Child Beaten to Death for Eating Birthday Cake Suffered History of Abuse, Police Say

The child police say was beaten to death after eating birthday cake without permission had suffered repeated abuse, according to court documents released Wednesday.

Jack Garcia was a challenging kid -- smart, but stubborn and uncommunicative, especially in his early years, according to those who knew him.

But by third grade, before his mother moved him across the country to live with a man she'd met online, "he was ready to soar," said Margaret Saleh, assistant superintendent of pupil services in the Goleta, Calif. school system.

Once in Maryland, though, the 9-year-old's life changed dramatically -- and ended brutally. His mother, Oriana Garcia, didn't enroll him in public schools and considered home-schooling instead.

Rather than seeking professional help for Jack's behavioral problems as she'd done in California, police say his mother, Oriana Garcia, allowed her boyfriend, Robert "Roy'' Wilson, and her brother Jacob Barajas to physically discipline the red-haired boy.

During the four months they all lived together in Wilson's three-bedroom Hagerstown apartment, the 30-year-old warehouse worker's methods escalated from slapping and sparring to smacking his legs with a bamboo sword, Barajas told police. Then came the handcuffs, with Oriana Garcia's knowledge, "to teach Jack not to steal," she told investigators.

The abuse culminated June 30 while Garcia worked as a retail store supervisor, according to court records. Barajas handcuffed the boy, and Wilson knocked him down with blows so severe that Jack begged him to stop.

Barajas told police it got so bad that he removed the handcuffs, but Wilson continued, repeatedly hitting the boy in the stomach until he passed out. Jack was suspected of taking some birthday cake belonging to Wilson's 2-year-old daughter.

Police say Garcia planned and participated in some of the discipline, such as making Jack eat until he felt sick and forcing him to exercise. That evening, as Jack lay critically injured, handcuffed and bound to a chair, police say his mother delayed his care for hours by sending away an ambulance Barajas had called.

Only when the boy's breathing turned to alarming gurgles did Wilson make a second 911 call, but it was too late. Jack died five days later.

On Wednesday, a judge ordered Garcia and Barajas held without bail on charges of second-degree murder and first-degree child abuse. Their public defender declined comment.

Wilson, arrested before Jack's death, is being held on assault and child-abuse charges with bail set at $1 million. He faces the possibility of more charges after a grand jury hearing as early as next week. His lawyer declined comment, and his brother declined comment when reached by phone Wednesday.
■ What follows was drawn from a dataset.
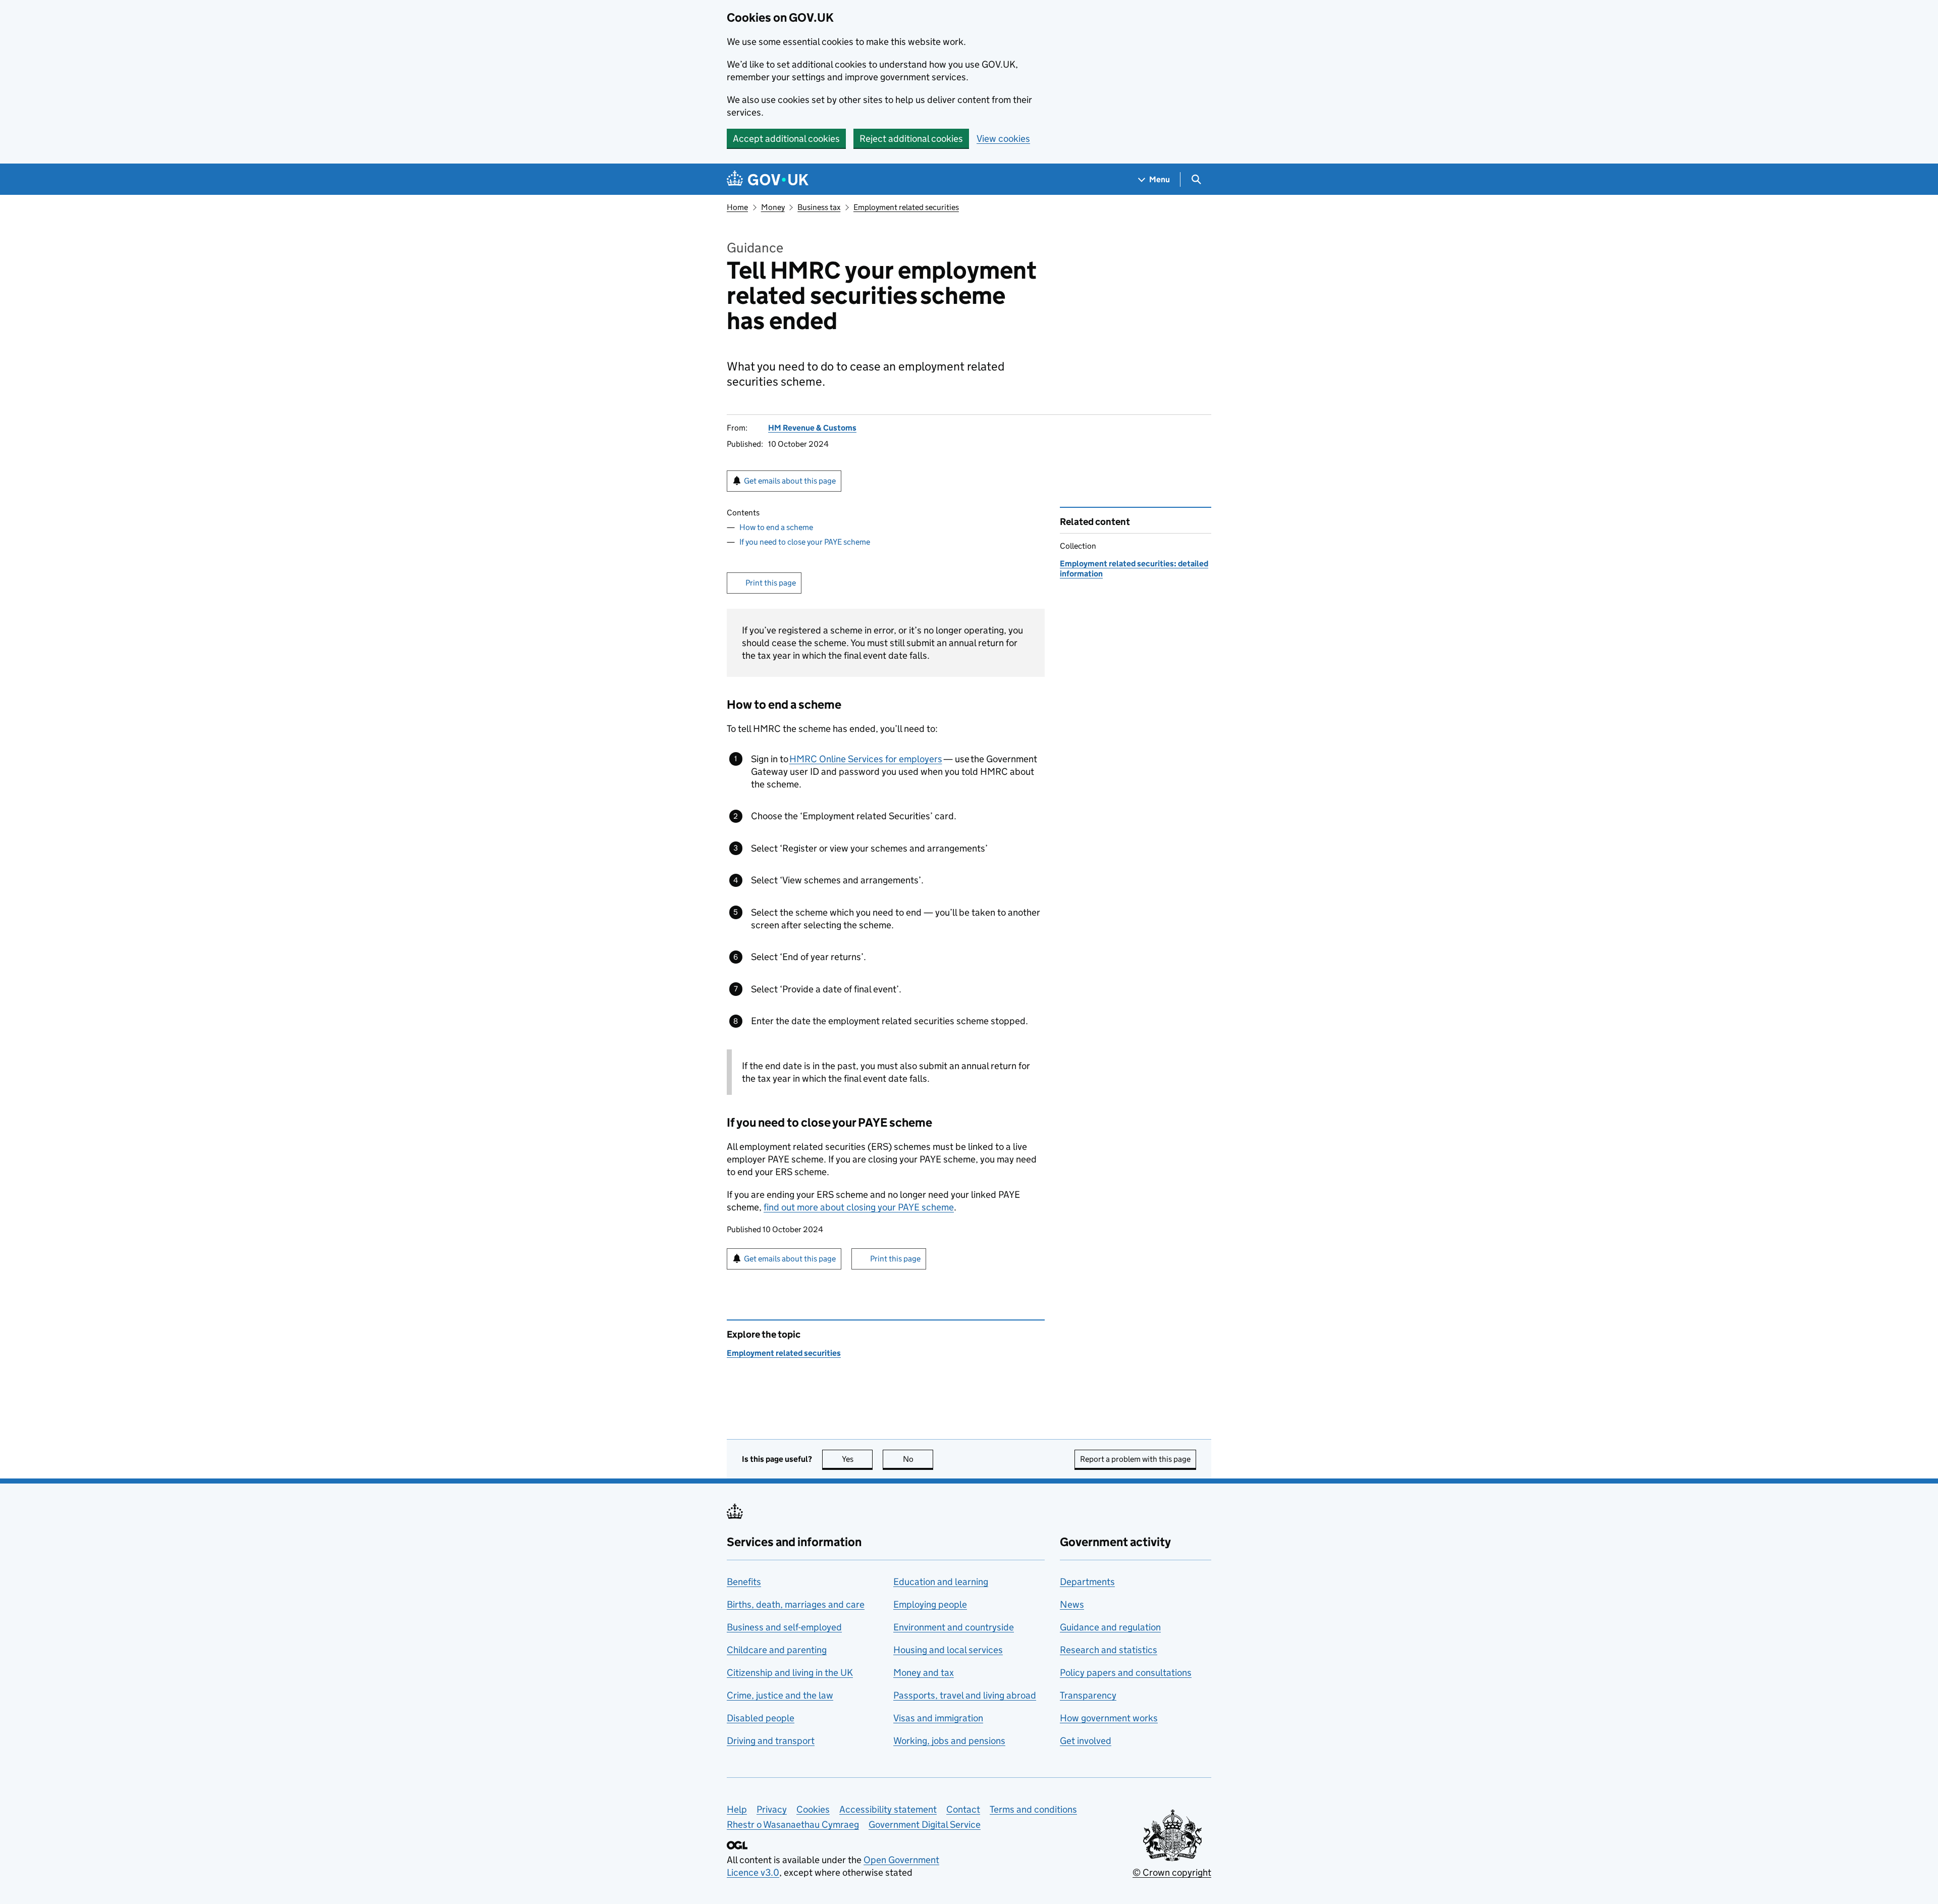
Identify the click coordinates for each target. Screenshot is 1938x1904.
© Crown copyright (1172, 1872)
Jack's death stunned Daniel Fletcher, a 35-year-old market researcher now living in Orem, Utah, who lived with Garcia for five years in Arizona and California. When they were together, he said, Garcia favored time-outs over corporal punishment because she had read that physical punishment can make a child more aggressive.

He said they broke up at her insistence but were still living together in a rented room when she met Wilson online.
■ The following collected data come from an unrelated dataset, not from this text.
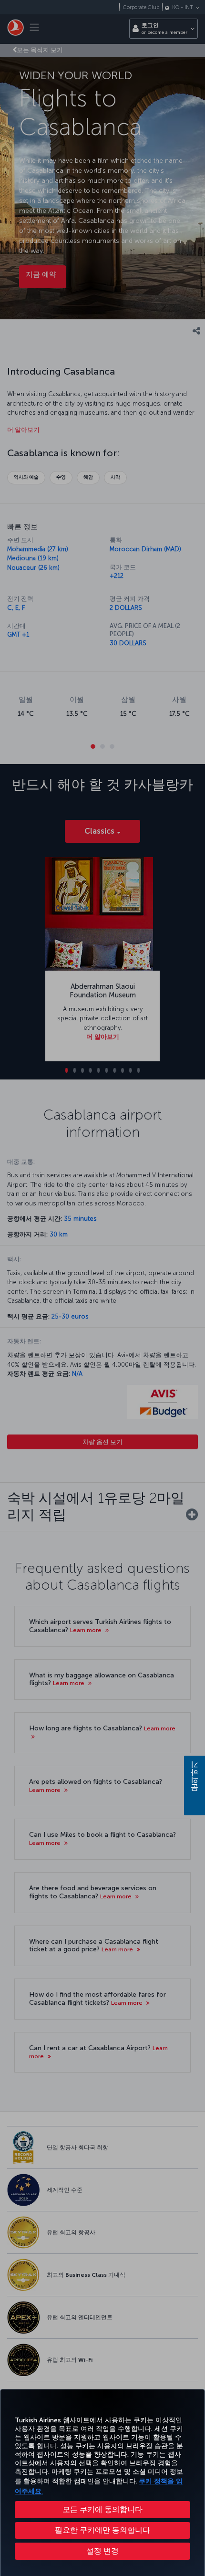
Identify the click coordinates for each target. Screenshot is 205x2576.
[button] (102, 2551)
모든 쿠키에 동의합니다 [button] (102, 2509)
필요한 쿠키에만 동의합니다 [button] (102, 2529)
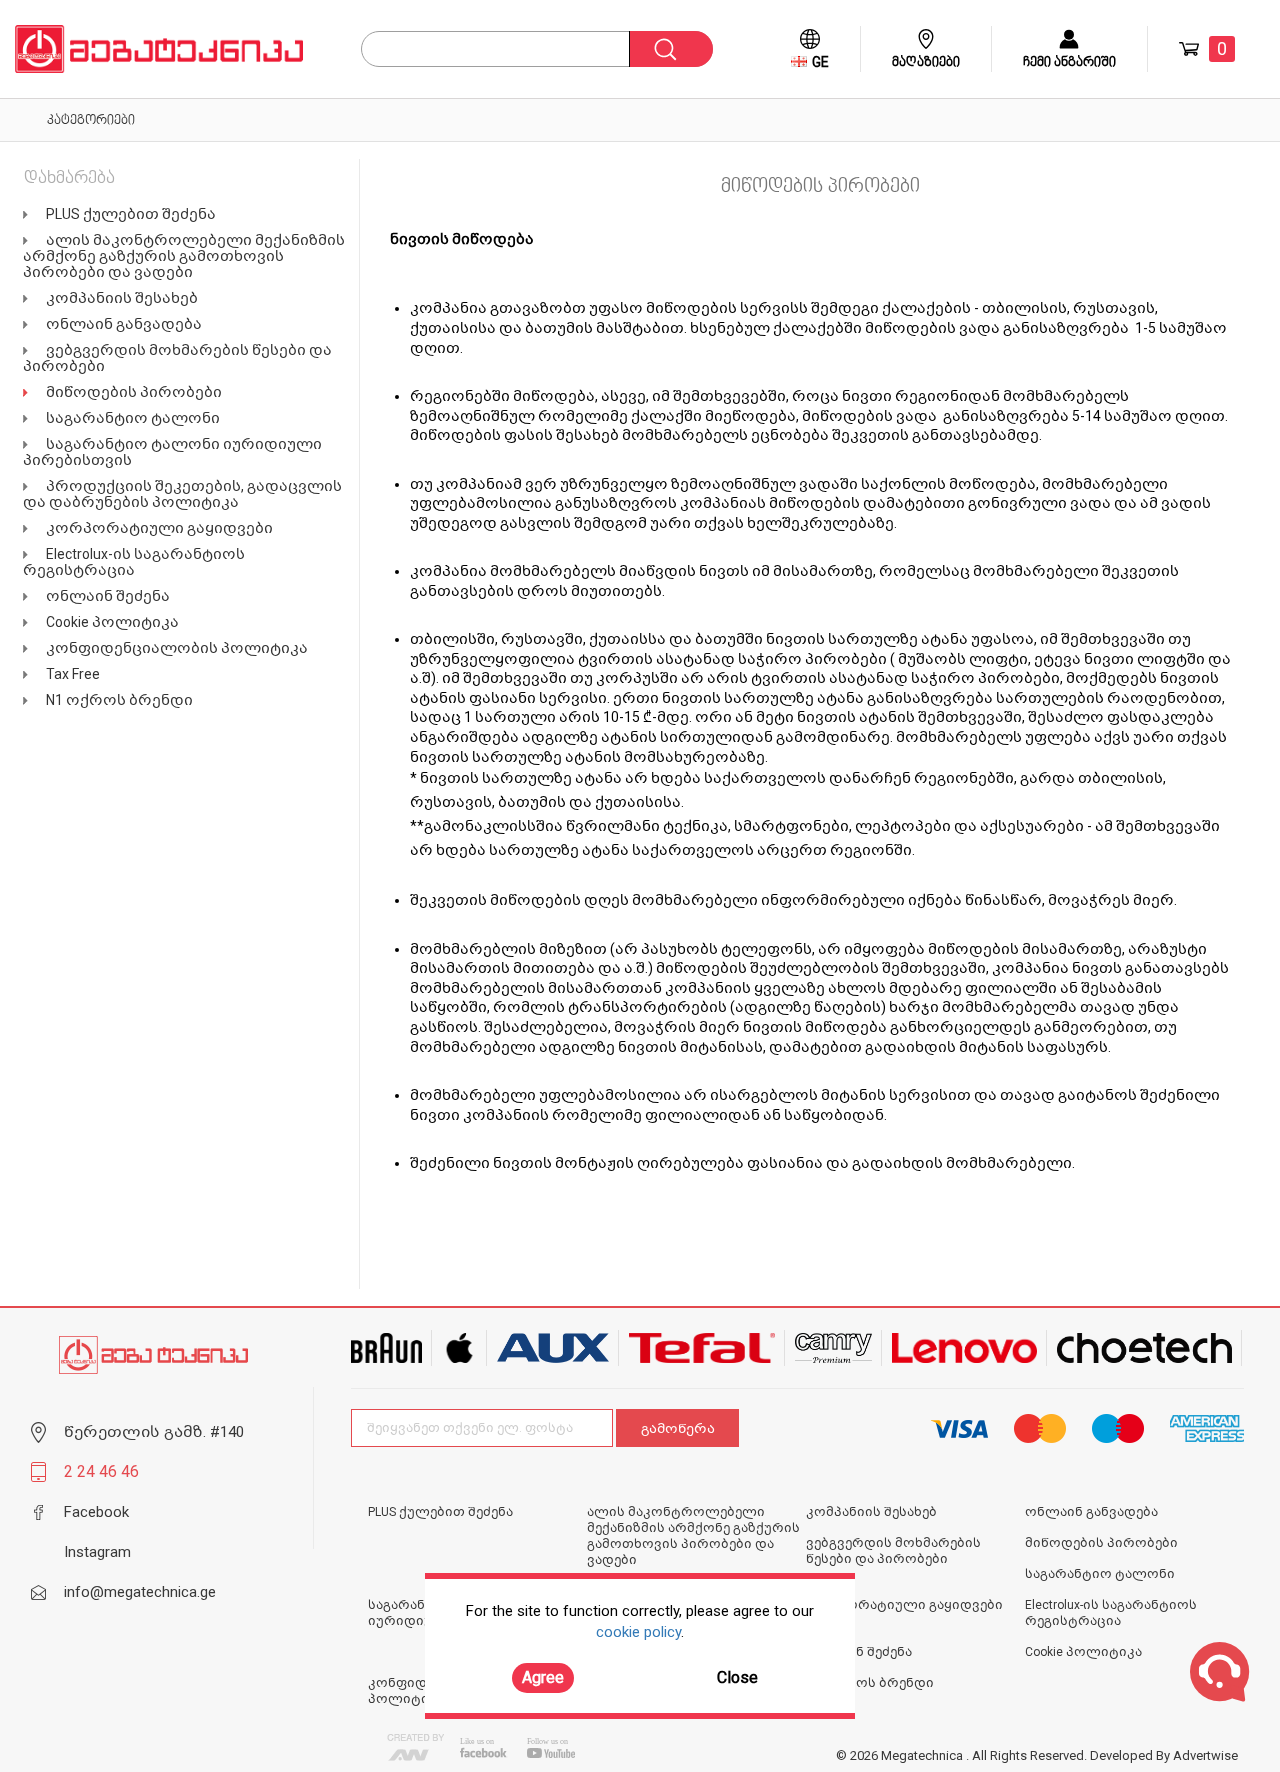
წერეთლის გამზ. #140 (154, 1432)
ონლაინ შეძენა (108, 596)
Garcia had never seen Wilson in person before she pulled Jack out of school and boarded a train in February bound for Hagerstown. She was a single mother in a difficult situation, living with a man she no longer loved; otherwise, Fletcher said he doesn't know what motivated her.
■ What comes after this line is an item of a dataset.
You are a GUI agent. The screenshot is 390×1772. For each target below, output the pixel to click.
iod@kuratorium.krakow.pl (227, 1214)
She transferred to another Ross discount clothing store in the Hagerstown area and brought her brother along to watch Jack while she and Wilson worked.

Fletcher, who was working then at a Goleta Kmart, said he would have taken Garcia back, but her mind was made up. She pulled Jack out of school and headed east. He last saw Jack on a Skype conversation a few days before the deadly beating.

"I cared about her and I cared about Jack,'" said Fletcher, who traveled to Maryland for the boy's funeral over the weekend. "They were my people. They're still my people."